(Stored items)
————
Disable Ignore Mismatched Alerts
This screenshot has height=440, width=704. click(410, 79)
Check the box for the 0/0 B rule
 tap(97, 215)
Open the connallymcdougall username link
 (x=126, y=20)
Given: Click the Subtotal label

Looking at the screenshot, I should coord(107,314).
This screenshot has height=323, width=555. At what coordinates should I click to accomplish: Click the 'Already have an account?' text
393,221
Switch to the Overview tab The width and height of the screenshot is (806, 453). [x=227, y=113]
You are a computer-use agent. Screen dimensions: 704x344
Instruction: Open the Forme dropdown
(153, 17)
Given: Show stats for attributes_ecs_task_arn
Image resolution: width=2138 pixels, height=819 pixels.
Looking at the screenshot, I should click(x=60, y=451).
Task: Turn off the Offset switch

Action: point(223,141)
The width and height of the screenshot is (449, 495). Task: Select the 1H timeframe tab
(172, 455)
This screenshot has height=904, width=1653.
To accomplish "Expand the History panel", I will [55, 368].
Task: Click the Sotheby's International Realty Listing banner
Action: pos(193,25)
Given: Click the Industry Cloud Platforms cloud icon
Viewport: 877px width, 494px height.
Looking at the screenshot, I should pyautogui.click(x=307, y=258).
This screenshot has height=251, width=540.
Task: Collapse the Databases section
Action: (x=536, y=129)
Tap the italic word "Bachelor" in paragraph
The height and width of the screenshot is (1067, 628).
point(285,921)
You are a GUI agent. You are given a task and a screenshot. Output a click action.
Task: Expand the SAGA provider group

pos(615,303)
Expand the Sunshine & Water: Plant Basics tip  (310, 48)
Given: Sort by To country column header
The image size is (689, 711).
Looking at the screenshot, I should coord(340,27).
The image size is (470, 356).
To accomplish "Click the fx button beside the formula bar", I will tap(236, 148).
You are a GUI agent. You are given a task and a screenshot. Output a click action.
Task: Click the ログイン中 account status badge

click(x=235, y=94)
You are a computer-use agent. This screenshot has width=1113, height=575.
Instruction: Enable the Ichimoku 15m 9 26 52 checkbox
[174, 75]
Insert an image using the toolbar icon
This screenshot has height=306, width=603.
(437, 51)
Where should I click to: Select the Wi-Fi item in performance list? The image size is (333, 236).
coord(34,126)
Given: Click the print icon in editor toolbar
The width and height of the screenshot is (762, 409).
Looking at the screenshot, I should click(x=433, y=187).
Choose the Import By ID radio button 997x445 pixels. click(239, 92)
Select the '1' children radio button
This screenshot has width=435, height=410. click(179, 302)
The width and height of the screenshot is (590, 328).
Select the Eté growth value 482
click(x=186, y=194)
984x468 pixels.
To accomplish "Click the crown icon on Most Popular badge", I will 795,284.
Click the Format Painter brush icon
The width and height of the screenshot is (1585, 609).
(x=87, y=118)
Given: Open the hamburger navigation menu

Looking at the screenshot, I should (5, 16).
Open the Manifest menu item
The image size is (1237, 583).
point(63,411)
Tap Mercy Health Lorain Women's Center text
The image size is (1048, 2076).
————
### Your instructions
Each of the lines above must appear again, unchanged.

### Completed exercise
Disable Ignore Mismatched Alerts
This screenshot has height=440, width=704. click(410, 79)
Check the box for the 0/0 B rule
 tap(97, 215)
Open the connallymcdougall username link
 (x=126, y=20)
Given: Click the Subtotal label

Looking at the screenshot, I should coord(107,314).
This screenshot has height=323, width=555. At what coordinates should I click to accomplish: Click the 'Already have an account?' text
393,221
Switch to the Overview tab The width and height of the screenshot is (806, 453). [x=227, y=113]
You are a computer-use agent. Screen dimensions: 704x344
Instruction: Open the Forme dropdown
(153, 17)
Given: Show stats for attributes_ecs_task_arn
Image resolution: width=2138 pixels, height=819 pixels.
Looking at the screenshot, I should click(x=60, y=451).
Task: Turn off the Offset switch

Action: point(223,141)
The width and height of the screenshot is (449, 495). Task: Select the 1H timeframe tab
(172, 455)
This screenshot has height=904, width=1653.
To accomplish "Expand the History panel", I will [55, 368].
Task: Click the Sotheby's International Realty Listing banner
Action: pos(193,25)
Given: Click the Industry Cloud Platforms cloud icon
Viewport: 877px width, 494px height.
Looking at the screenshot, I should pyautogui.click(x=307, y=258).
This screenshot has height=251, width=540.
Task: Collapse the Databases section
Action: (x=536, y=129)
Tap the italic word "Bachelor" in paragraph
The height and width of the screenshot is (1067, 628).
point(285,921)
You are a GUI agent. You are given a task and a screenshot. Output a click action.
Task: Expand the SAGA provider group

pos(615,303)
Expand the Sunshine & Water: Plant Basics tip  (310, 48)
Given: Sort by To country column header
The image size is (689, 711).
Looking at the screenshot, I should coord(340,27).
The image size is (470, 356).
To accomplish "Click the fx button beside the formula bar", I will tap(236, 148).
You are a GUI agent. You are given a task and a screenshot. Output a click action.
Task: Click the ログイン中 account status badge

click(x=235, y=94)
You are a computer-use agent. This screenshot has width=1113, height=575.
Instruction: Enable the Ichimoku 15m 9 26 52 checkbox
[174, 75]
Insert an image using the toolbar icon
This screenshot has height=306, width=603.
(437, 51)
Where should I click to: Select the Wi-Fi item in performance list? The image size is (333, 236).
coord(34,126)
Given: Click the print icon in editor toolbar
The width and height of the screenshot is (762, 409).
Looking at the screenshot, I should click(x=433, y=187).
Choose the Import By ID radio button 997x445 pixels. click(239, 92)
Select the '1' children radio button
This screenshot has width=435, height=410. click(179, 302)
The width and height of the screenshot is (590, 328).
Select the Eté growth value 482
click(x=186, y=194)
984x468 pixels.
To accomplish "Click the crown icon on Most Popular badge", I will 795,284.
Click the Format Painter brush icon
The width and height of the screenshot is (1585, 609).
(x=87, y=118)
Given: Open the hamburger navigation menu

Looking at the screenshot, I should (5, 16).
Open the Manifest menu item
The image size is (1237, 583).
point(63,411)
Tap Mercy Health Lorain Women's Center text
The image size is (1048, 2076).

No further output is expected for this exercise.